张鑫将水杯放下,不紧不慢的说:“谁让你这么古板呢,只是运点感冒药罢了,又不犯法,你非得千方百计的拦着。”
路遥脸上闪过一丝了然之色,道:“张鑫你这垃圾,狗改不了吃屎。将感冒药运到国外提炼毒品……咳咳……”
张鑫理了下领带,笑道:“你别血口喷人啊,我可是国际知名企业家。这次回国,‘省招商引资局’还打电话欢迎我呢~”
路遥叹了口气,现在的自己什么都做不了,索性闭上眼睛不再说话,安静等待死亡的到来。
但张鑫却不想让眼前饱受病痛折磨、即将离世的表兄走好。

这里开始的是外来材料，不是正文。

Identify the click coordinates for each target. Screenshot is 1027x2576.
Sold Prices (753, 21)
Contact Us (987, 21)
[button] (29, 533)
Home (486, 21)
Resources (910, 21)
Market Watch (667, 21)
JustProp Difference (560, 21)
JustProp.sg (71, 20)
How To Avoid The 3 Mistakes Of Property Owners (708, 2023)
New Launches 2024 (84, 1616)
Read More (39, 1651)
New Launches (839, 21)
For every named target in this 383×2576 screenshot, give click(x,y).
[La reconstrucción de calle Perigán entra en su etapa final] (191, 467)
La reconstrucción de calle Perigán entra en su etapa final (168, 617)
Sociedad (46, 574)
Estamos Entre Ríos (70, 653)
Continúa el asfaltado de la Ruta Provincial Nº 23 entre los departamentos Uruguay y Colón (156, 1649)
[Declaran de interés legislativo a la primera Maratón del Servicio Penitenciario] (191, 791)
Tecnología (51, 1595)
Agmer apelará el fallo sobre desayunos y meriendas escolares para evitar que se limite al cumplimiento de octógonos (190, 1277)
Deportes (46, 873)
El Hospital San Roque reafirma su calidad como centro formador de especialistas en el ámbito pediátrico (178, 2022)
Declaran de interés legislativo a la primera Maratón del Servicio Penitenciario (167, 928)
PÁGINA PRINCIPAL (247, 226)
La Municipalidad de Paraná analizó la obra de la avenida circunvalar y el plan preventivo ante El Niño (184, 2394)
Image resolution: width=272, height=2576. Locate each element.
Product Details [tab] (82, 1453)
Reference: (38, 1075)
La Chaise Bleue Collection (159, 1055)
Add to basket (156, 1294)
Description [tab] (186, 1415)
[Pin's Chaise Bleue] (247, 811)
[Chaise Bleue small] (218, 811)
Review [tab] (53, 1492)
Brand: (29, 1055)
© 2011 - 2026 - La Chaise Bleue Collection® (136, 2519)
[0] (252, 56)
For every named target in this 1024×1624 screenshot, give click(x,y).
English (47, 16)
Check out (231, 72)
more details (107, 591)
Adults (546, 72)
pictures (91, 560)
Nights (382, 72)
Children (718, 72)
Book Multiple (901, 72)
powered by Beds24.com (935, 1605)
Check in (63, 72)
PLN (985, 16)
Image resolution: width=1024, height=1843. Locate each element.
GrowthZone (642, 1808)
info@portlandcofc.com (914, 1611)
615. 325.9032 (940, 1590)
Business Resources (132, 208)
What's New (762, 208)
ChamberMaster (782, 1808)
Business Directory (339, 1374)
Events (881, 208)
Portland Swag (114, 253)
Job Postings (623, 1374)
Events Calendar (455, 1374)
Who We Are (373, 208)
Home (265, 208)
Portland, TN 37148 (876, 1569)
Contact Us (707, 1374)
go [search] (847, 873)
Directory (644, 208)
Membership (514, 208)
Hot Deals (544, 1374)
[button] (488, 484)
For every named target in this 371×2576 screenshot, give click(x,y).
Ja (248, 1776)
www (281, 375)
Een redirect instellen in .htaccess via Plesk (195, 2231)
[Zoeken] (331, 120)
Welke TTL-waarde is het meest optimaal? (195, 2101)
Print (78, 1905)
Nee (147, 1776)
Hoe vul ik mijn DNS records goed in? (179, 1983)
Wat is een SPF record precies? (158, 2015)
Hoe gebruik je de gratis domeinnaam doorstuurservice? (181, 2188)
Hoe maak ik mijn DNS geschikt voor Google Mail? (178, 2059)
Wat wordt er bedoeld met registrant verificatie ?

他附身靠近,悄悄说道:琇書蛧
“表哥啊~其实呢,我这次回国主要就是见你一面,告诉你一声——你的癌,是我弄出来的~”
路遥陡然挣开眼,“你说什么!”
张鑫笑眯眯的掏出个铅盒打开,里面是件古怪的三角形饰物,仅有巴掌大小,中间是只眼睛似的图案,一看就很有年代感。
“眼熟吧?这是我亲手送你的,货真价实的古董。我在里面掺了点放射性物质,长期接触就会变成你现在这副鬼样子。”
路遥马上认出来,这是自己很喜欢的一件古物,天天摆在书桌上,时不时的把玩,没想到却是要人命的东西!
他伸出枯枝似的手臂,死死的抓住眼前人的胳膊!“你……”
“别激动~表哥,我西装很贵的。”张鑫轻松拿掉路遥的手,小心的捏起铅盒,将放射性饰物塞进他怀里。
“我赶飞机,得先走一步。你好好留着这个当做纪念吧,有机会再去你的坟头蹦迪~”
说完话,张鑫从容起身离开。临走前,还回头俏皮的眨眨眼。他原本就男生女相,此时的神态动作居然有些娇媚。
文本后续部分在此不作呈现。